TEXT PASSAGE>
▬▬▬

AH --> BW gives us 8 (13AH + 8Mine + 18BW - 15worker - 5corn - 5Cow - 6plains = 39 - 31 = 8) dead worker turns after improving the corn, cows, horse (good assumption I think)
BW first should reduces the 6 (8mine + 18BW - 15worker - 5Corn = 6 ) dead worker turns.
Seems like maybe Warrior first to grow should be considered. We grow to size 2 after 8 turns. The warrior should be completed 3 turns later. This eliminates dead worker turns and enables a whipped worker. (I guess this is what VoU meant in his earlier post about whipped worker, worker.


I'll play this out later tonight and post an update.
 
I'll be shocked if you don't have metal or horses in at least one of those treeless squares.

I'm assuming you are ok with a shadow since you posted the original save and I was planning to start a new game tonight after finishing the NC game yesterday. I'll probably play to 1AD and while I won't decide until later I will probably start with mining > bw. We can compare notes and hopefully one of the other guys will as well because I would love to see a couple of different approaches to the same map.

▬▬▬

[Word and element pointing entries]
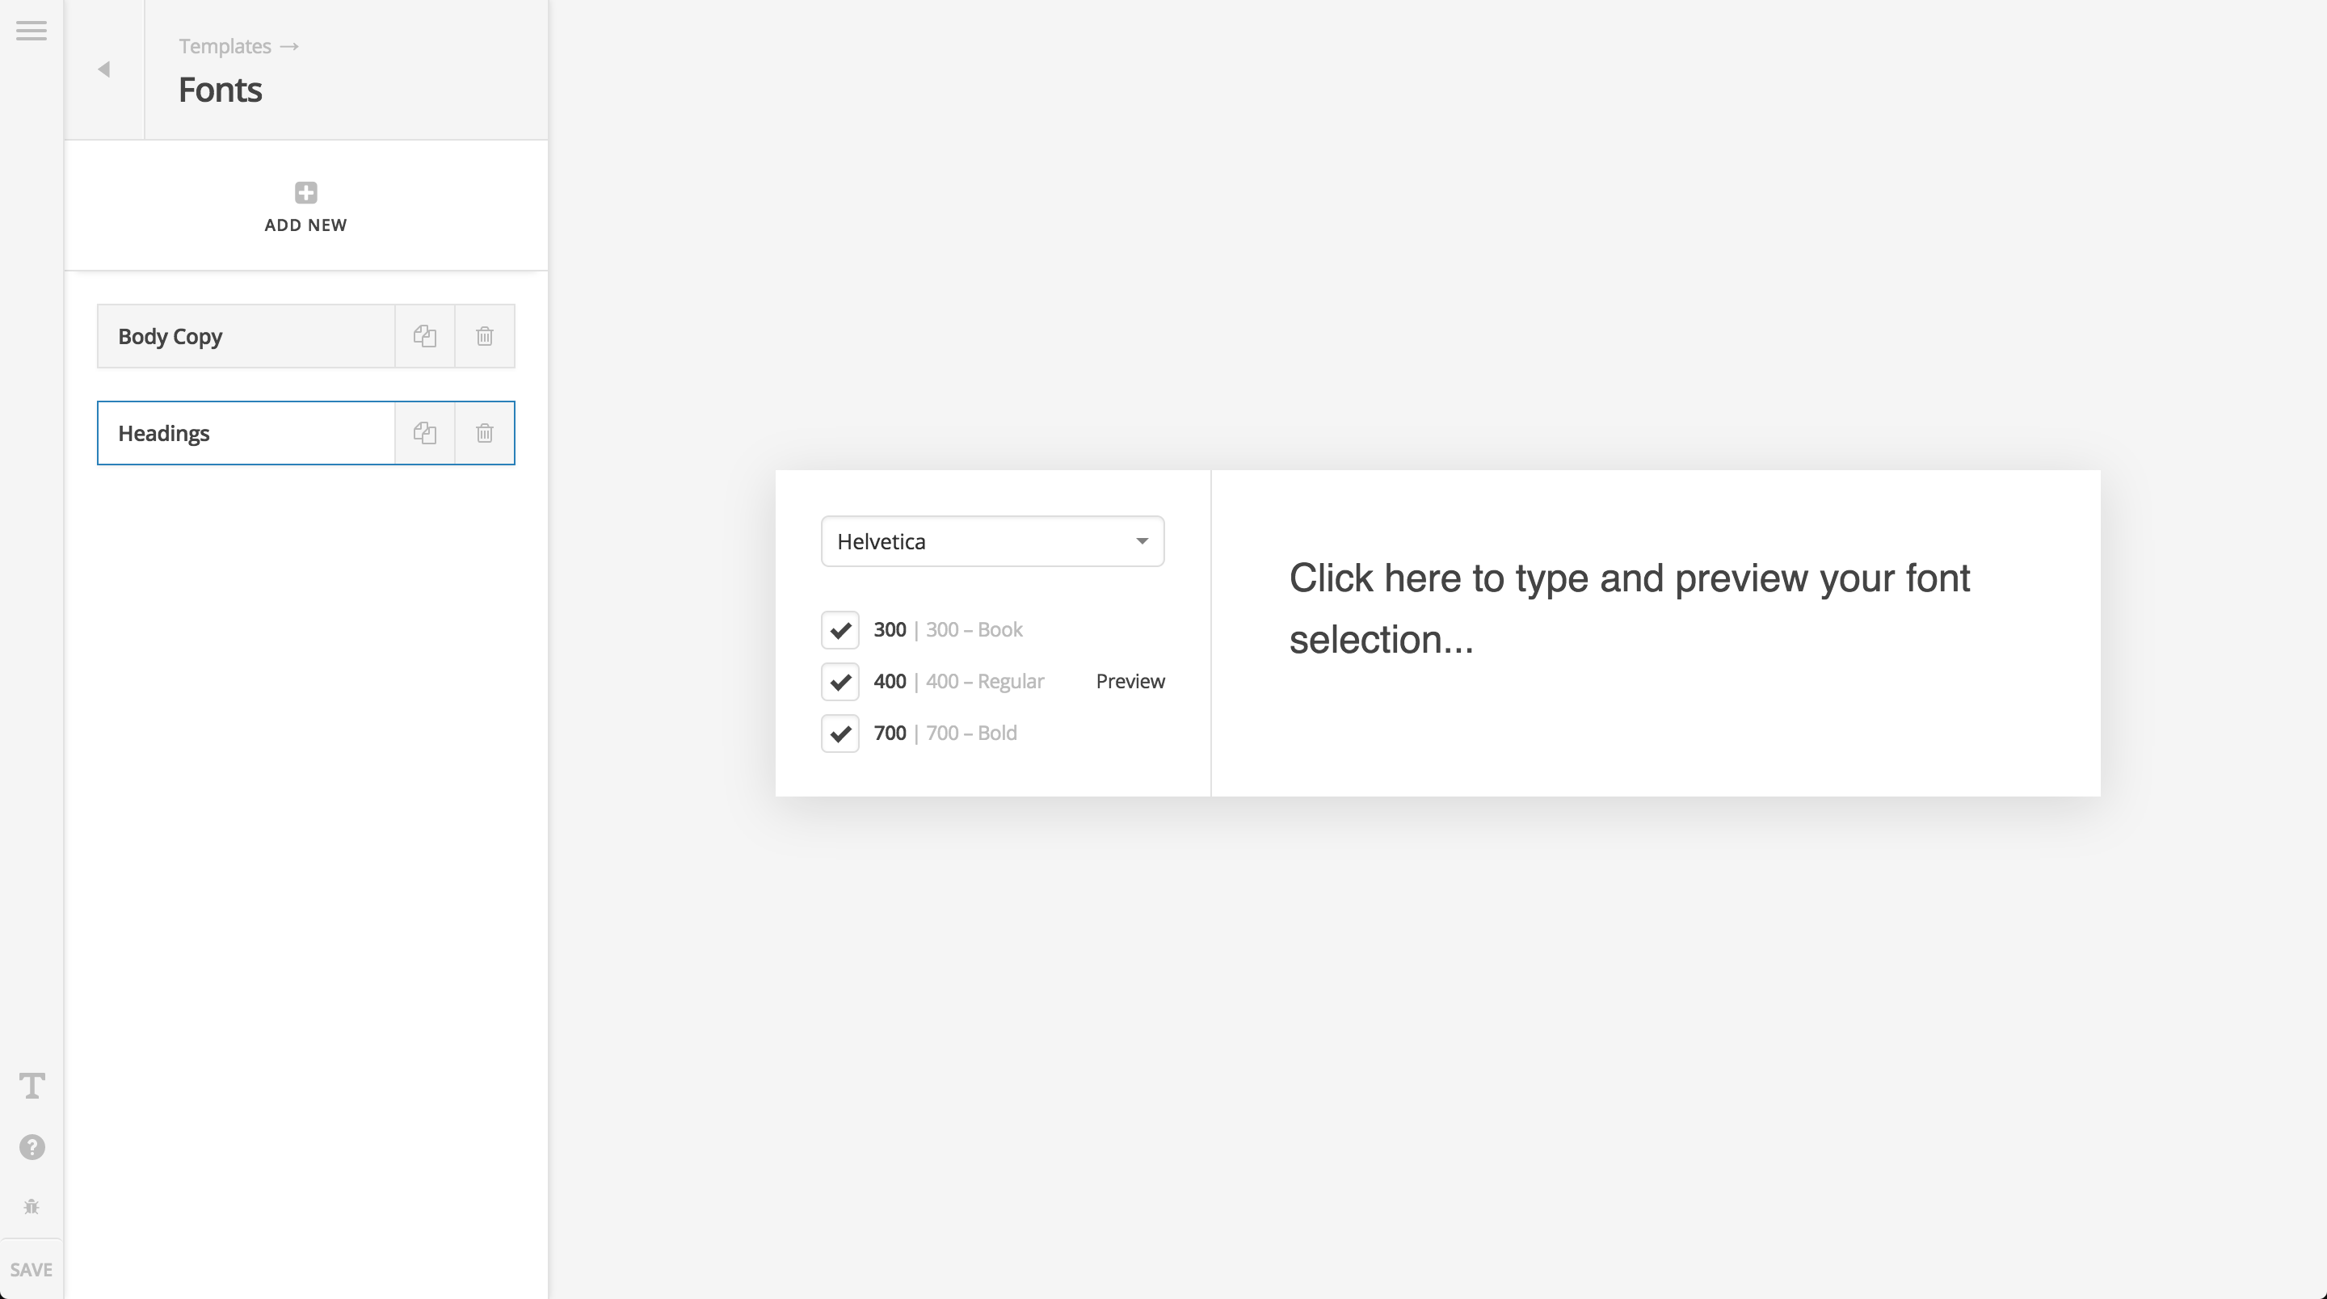Screen dimensions: 2327x1299
Task: Select the Body Copy font item
Action: point(246,336)
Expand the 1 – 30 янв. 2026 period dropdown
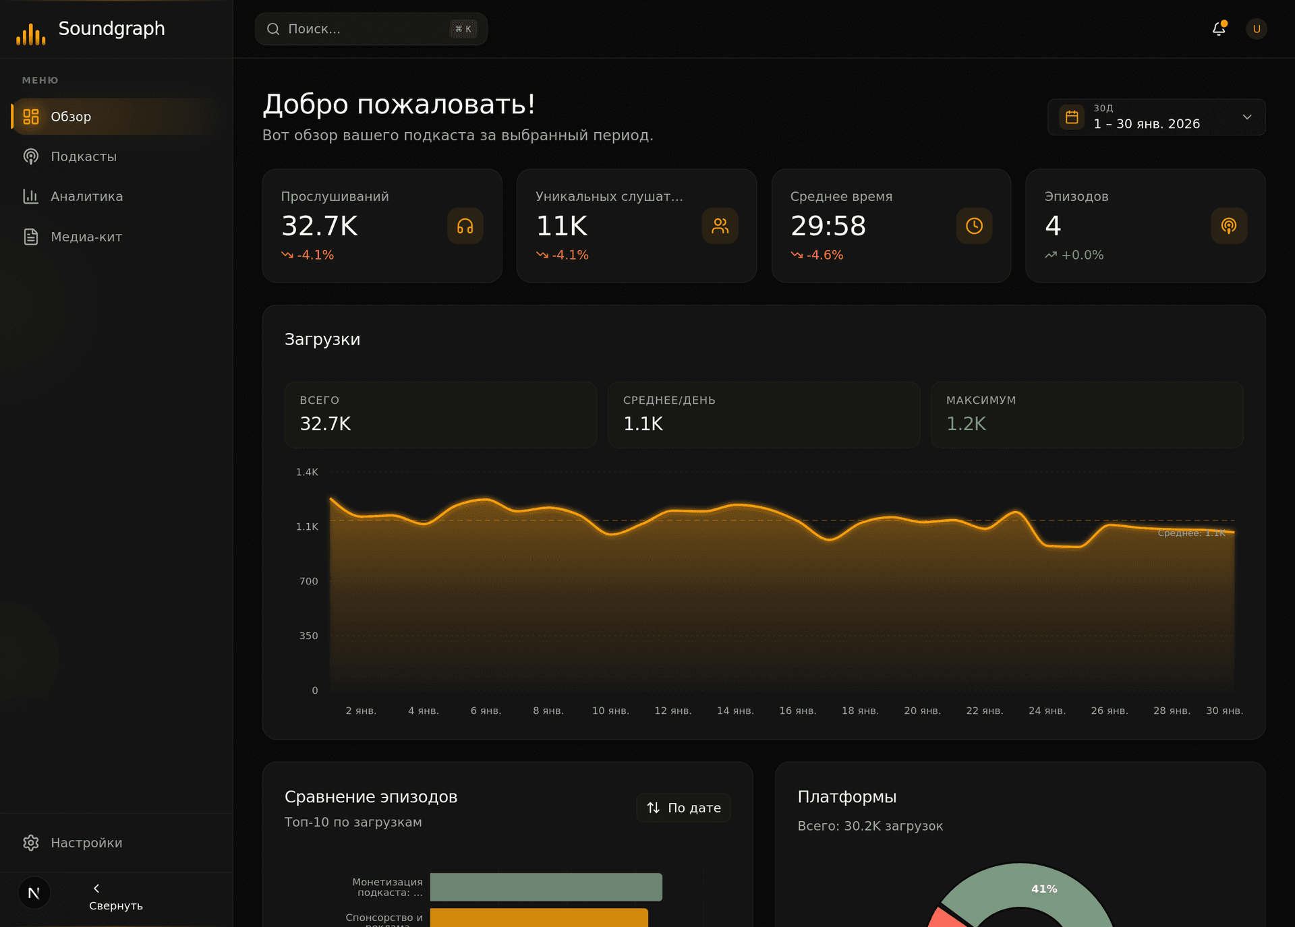Viewport: 1295px width, 927px height. click(1146, 123)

▬▬▬

COMPLETE THE FOLLOWING>
1. In the game strategy post, condense the paragraph beginning "I'm assuming you are ok with a shadow" into a bulleted list that keeps its main facts.
2. Answer these questions using the game strategy post:
(a) How many dead worker turns does AH --> BW give?
(b) How many turns after reaching size 2 should the warrior be completed?
(c) Where does the writer expect there to be metal or horses?
3. Decide whether each statement agrees with the game strategy post. Answer yes or no, and quote the words that decide it.
(a) The writer will probably play to 1AD.
(b) The writer finished the NC game last week.
(c) Building a warrior first eliminates dead worker turns.

SOLUTION LIST>
1.
- The writer assumes a shadow game is fine, since the original save was posted.
- The writer planned to start a new game tonight after finishing the NC game yesterday.
- The writer will probably play to 1AD.
- The writer will probably start with mining > bw, but won't decide until later.
- The writer wants to compare notes and hopes one of the other guys will too, to see different approaches to the same map.

2.
(a) 8
(b) 3 turns
(c) In at least one of those treeless squares

3.
(a) Yes: "I'll probably play to 1AD"
(b) No: "after finishing the NC game yesterday"
(c) Yes: "This eliminates dead worker turns and enables a whipped worker."